THE PROBLEM:
Take the entries below and reproduce them word for word.

· · ·

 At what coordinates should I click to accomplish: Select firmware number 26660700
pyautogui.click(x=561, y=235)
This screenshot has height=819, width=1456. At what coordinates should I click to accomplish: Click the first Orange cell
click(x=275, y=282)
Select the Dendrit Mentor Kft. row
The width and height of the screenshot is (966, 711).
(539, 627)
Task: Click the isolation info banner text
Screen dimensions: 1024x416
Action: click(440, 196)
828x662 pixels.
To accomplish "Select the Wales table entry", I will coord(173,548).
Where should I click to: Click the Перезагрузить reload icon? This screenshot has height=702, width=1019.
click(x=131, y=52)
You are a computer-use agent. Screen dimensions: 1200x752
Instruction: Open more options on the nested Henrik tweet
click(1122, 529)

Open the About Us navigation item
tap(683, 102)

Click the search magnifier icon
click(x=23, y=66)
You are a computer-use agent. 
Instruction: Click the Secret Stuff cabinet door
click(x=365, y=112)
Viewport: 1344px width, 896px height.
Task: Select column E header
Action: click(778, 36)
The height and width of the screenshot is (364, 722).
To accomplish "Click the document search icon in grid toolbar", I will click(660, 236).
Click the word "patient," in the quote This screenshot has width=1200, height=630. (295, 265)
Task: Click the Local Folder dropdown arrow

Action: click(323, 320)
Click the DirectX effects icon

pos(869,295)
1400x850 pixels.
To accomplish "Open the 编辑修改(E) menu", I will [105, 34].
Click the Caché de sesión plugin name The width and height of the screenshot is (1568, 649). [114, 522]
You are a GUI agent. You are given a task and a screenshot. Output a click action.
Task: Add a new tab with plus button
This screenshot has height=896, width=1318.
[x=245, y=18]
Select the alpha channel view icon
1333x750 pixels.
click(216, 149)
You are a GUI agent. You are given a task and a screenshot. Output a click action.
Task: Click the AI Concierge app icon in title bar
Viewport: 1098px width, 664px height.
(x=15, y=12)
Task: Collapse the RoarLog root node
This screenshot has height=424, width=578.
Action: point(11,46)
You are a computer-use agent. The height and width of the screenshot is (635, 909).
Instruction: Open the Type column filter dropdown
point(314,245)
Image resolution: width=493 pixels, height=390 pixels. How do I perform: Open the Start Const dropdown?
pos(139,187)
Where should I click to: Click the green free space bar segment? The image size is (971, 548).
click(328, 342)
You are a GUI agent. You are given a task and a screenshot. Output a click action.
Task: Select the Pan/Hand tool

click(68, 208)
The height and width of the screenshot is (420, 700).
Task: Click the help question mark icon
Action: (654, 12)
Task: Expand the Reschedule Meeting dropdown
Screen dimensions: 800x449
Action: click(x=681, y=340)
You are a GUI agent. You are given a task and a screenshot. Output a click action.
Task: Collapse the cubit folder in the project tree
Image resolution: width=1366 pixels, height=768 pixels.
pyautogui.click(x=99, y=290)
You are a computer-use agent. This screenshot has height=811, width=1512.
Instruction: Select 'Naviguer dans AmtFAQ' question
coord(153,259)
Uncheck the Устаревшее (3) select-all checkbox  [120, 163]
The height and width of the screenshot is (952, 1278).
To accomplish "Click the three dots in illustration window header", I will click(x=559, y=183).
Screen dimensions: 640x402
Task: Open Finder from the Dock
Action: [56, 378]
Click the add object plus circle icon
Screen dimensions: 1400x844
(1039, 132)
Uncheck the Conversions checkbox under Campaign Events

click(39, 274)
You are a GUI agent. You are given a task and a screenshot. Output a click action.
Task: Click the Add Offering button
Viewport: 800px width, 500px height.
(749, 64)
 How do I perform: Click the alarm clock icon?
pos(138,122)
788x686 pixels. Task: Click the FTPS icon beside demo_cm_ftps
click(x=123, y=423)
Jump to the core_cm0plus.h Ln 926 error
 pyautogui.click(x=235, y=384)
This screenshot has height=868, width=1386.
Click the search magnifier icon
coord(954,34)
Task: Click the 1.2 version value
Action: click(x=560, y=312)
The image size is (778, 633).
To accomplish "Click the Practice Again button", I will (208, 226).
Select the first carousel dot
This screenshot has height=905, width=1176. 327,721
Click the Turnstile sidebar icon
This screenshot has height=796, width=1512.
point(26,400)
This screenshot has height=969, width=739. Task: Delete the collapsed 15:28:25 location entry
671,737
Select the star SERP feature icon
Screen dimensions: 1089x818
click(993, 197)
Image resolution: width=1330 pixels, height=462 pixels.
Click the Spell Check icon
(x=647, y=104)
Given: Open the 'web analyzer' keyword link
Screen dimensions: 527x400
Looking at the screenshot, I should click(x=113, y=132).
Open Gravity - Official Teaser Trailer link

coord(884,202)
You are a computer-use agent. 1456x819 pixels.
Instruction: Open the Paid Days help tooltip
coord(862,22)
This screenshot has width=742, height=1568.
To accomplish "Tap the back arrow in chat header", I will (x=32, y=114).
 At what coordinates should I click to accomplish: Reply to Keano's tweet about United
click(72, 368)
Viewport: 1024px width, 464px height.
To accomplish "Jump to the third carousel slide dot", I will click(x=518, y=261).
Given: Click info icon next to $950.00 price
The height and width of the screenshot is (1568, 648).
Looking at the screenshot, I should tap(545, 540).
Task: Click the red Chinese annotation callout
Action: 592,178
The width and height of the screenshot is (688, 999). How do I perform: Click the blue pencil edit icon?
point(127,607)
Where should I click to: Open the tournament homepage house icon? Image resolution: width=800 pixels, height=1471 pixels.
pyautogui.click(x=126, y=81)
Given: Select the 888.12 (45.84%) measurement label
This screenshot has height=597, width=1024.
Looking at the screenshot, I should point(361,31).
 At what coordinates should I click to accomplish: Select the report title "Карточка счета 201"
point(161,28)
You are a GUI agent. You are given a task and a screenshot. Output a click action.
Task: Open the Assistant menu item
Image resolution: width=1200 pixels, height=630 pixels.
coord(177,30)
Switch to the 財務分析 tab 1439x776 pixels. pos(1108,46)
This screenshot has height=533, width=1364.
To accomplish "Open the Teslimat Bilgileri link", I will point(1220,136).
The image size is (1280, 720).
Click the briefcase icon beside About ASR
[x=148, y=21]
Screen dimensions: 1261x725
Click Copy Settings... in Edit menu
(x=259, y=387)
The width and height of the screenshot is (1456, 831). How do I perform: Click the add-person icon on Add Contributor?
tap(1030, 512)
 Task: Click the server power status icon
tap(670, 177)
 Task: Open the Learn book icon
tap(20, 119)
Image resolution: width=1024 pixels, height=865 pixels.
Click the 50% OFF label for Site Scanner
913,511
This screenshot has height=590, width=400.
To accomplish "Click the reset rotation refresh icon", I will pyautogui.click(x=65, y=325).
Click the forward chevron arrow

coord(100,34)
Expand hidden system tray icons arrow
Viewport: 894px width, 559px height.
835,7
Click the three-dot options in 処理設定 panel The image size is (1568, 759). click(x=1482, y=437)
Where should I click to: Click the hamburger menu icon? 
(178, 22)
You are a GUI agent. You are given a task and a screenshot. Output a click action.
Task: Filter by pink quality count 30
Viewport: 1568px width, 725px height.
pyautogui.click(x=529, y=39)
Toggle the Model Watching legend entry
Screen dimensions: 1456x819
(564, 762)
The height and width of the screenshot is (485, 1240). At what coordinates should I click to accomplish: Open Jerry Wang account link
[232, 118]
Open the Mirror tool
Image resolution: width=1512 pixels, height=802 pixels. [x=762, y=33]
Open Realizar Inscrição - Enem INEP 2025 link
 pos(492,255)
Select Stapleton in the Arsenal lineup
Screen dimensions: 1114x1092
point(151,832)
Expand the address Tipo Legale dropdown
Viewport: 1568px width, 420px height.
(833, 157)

· · ·

RESPONSE AREA:
 At what coordinates should I click to accomplish: Select firmware number 26660700
pyautogui.click(x=561, y=235)
This screenshot has height=819, width=1456. At what coordinates should I click to accomplish: Click the first Orange cell
click(x=275, y=282)
Select the Dendrit Mentor Kft. row
The width and height of the screenshot is (966, 711).
(539, 627)
Task: Click the isolation info banner text
Screen dimensions: 1024x416
Action: click(440, 196)
828x662 pixels.
To accomplish "Select the Wales table entry", I will coord(173,548).
Where should I click to: Click the Перезагрузить reload icon? This screenshot has height=702, width=1019.
click(x=131, y=52)
You are a computer-use agent. Screen dimensions: 1200x752
Instruction: Open more options on the nested Henrik tweet
click(1122, 529)

Open the About Us navigation item
tap(683, 102)

Click the search magnifier icon
click(x=23, y=66)
You are a computer-use agent. 
Instruction: Click the Secret Stuff cabinet door
click(x=365, y=112)
Viewport: 1344px width, 896px height.
Task: Select column E header
Action: click(778, 36)
The height and width of the screenshot is (364, 722).
To accomplish "Click the document search icon in grid toolbar", I will click(660, 236).
Click the word "patient," in the quote This screenshot has width=1200, height=630. (295, 265)
Task: Click the Local Folder dropdown arrow

Action: click(323, 320)
Click the DirectX effects icon

pos(869,295)
1400x850 pixels.
To accomplish "Open the 编辑修改(E) menu", I will [105, 34].
Click the Caché de sesión plugin name The width and height of the screenshot is (1568, 649). [114, 522]
You are a GUI agent. You are given a task and a screenshot. Output a click action.
Task: Add a new tab with plus button
This screenshot has height=896, width=1318.
[x=245, y=18]
Select the alpha channel view icon
1333x750 pixels.
click(216, 149)
You are a GUI agent. You are given a task and a screenshot. Output a click action.
Task: Click the AI Concierge app icon in title bar
Viewport: 1098px width, 664px height.
(x=15, y=12)
Task: Collapse the RoarLog root node
This screenshot has height=424, width=578.
Action: point(11,46)
You are a computer-use agent. The height and width of the screenshot is (635, 909).
Instruction: Open the Type column filter dropdown
point(314,245)
Image resolution: width=493 pixels, height=390 pixels. How do I perform: Open the Start Const dropdown?
pos(139,187)
Where should I click to: Click the green free space bar segment? The image size is (971, 548).
click(328, 342)
You are a GUI agent. You are given a task and a screenshot. Output a click action.
Task: Select the Pan/Hand tool

click(68, 208)
The height and width of the screenshot is (420, 700).
Task: Click the help question mark icon
Action: (654, 12)
Task: Expand the Reschedule Meeting dropdown
Screen dimensions: 800x449
Action: click(x=681, y=340)
You are a GUI agent. You are given a task and a screenshot. Output a click action.
Task: Collapse the cubit folder in the project tree
Image resolution: width=1366 pixels, height=768 pixels.
pyautogui.click(x=99, y=290)
You are a computer-use agent. This screenshot has height=811, width=1512.
Instruction: Select 'Naviguer dans AmtFAQ' question
coord(153,259)
Uncheck the Устаревшее (3) select-all checkbox  [120, 163]
The height and width of the screenshot is (952, 1278).
To accomplish "Click the three dots in illustration window header", I will click(x=559, y=183).
Screen dimensions: 640x402
Task: Open Finder from the Dock
Action: [56, 378]
Click the add object plus circle icon
Screen dimensions: 1400x844
(1039, 132)
Uncheck the Conversions checkbox under Campaign Events

click(39, 274)
You are a GUI agent. You are given a task and a screenshot. Output a click action.
Task: Click the Add Offering button
Viewport: 800px width, 500px height.
(749, 64)
 How do I perform: Click the alarm clock icon?
pos(138,122)
788x686 pixels. Task: Click the FTPS icon beside demo_cm_ftps
click(x=123, y=423)
Jump to the core_cm0plus.h Ln 926 error
 pyautogui.click(x=235, y=384)
This screenshot has height=868, width=1386.
Click the search magnifier icon
coord(954,34)
Task: Click the 1.2 version value
Action: click(x=560, y=312)
The image size is (778, 633).
To accomplish "Click the Practice Again button", I will (208, 226).
Select the first carousel dot
This screenshot has height=905, width=1176. 327,721
Click the Turnstile sidebar icon
This screenshot has height=796, width=1512.
point(26,400)
This screenshot has height=969, width=739. Task: Delete the collapsed 15:28:25 location entry
671,737
Select the star SERP feature icon
Screen dimensions: 1089x818
click(993, 197)
Image resolution: width=1330 pixels, height=462 pixels.
Click the Spell Check icon
(x=647, y=104)
Given: Open the 'web analyzer' keyword link
Screen dimensions: 527x400
Looking at the screenshot, I should click(x=113, y=132).
Open Gravity - Official Teaser Trailer link

coord(884,202)
You are a computer-use agent. 1456x819 pixels.
Instruction: Open the Paid Days help tooltip
coord(862,22)
This screenshot has width=742, height=1568.
To accomplish "Tap the back arrow in chat header", I will (x=32, y=114).
 At what coordinates should I click to accomplish: Reply to Keano's tweet about United
click(72, 368)
Viewport: 1024px width, 464px height.
To accomplish "Jump to the third carousel slide dot", I will click(x=518, y=261).
Given: Click info icon next to $950.00 price
The height and width of the screenshot is (1568, 648).
Looking at the screenshot, I should tap(545, 540).
Task: Click the red Chinese annotation callout
Action: 592,178
The width and height of the screenshot is (688, 999). How do I perform: Click the blue pencil edit icon?
point(127,607)
Where should I click to: Open the tournament homepage house icon? Image resolution: width=800 pixels, height=1471 pixels.
pyautogui.click(x=126, y=81)
Given: Select the 888.12 (45.84%) measurement label
This screenshot has height=597, width=1024.
Looking at the screenshot, I should point(361,31).
 At what coordinates should I click to accomplish: Select the report title "Карточка счета 201"
point(161,28)
You are a GUI agent. You are given a task and a screenshot. Output a click action.
Task: Open the Assistant menu item
Image resolution: width=1200 pixels, height=630 pixels.
coord(177,30)
Switch to the 財務分析 tab 1439x776 pixels. pos(1108,46)
This screenshot has height=533, width=1364.
To accomplish "Open the Teslimat Bilgileri link", I will point(1220,136).
The image size is (1280, 720).
Click the briefcase icon beside About ASR
[x=148, y=21]
Screen dimensions: 1261x725
Click Copy Settings... in Edit menu
(x=259, y=387)
The width and height of the screenshot is (1456, 831). How do I perform: Click the add-person icon on Add Contributor?
tap(1030, 512)
 Task: Click the server power status icon
tap(670, 177)
 Task: Open the Learn book icon
tap(20, 119)
Image resolution: width=1024 pixels, height=865 pixels.
Click the 50% OFF label for Site Scanner
913,511
This screenshot has height=590, width=400.
To accomplish "Click the reset rotation refresh icon", I will pyautogui.click(x=65, y=325).
Click the forward chevron arrow

coord(100,34)
Expand hidden system tray icons arrow
Viewport: 894px width, 559px height.
835,7
Click the three-dot options in 処理設定 panel The image size is (1568, 759). click(x=1482, y=437)
Where should I click to: Click the hamburger menu icon? 
(178, 22)
You are a GUI agent. You are given a task and a screenshot. Output a click action.
Task: Filter by pink quality count 30
Viewport: 1568px width, 725px height.
pyautogui.click(x=529, y=39)
Toggle the Model Watching legend entry
Screen dimensions: 1456x819
(564, 762)
The height and width of the screenshot is (485, 1240). At what coordinates should I click to accomplish: Open Jerry Wang account link
[232, 118]
Open the Mirror tool
Image resolution: width=1512 pixels, height=802 pixels. [x=762, y=33]
Open Realizar Inscrição - Enem INEP 2025 link
 pos(492,255)
Select Stapleton in the Arsenal lineup
Screen dimensions: 1114x1092
point(151,832)
Expand the address Tipo Legale dropdown
Viewport: 1568px width, 420px height.
(833, 157)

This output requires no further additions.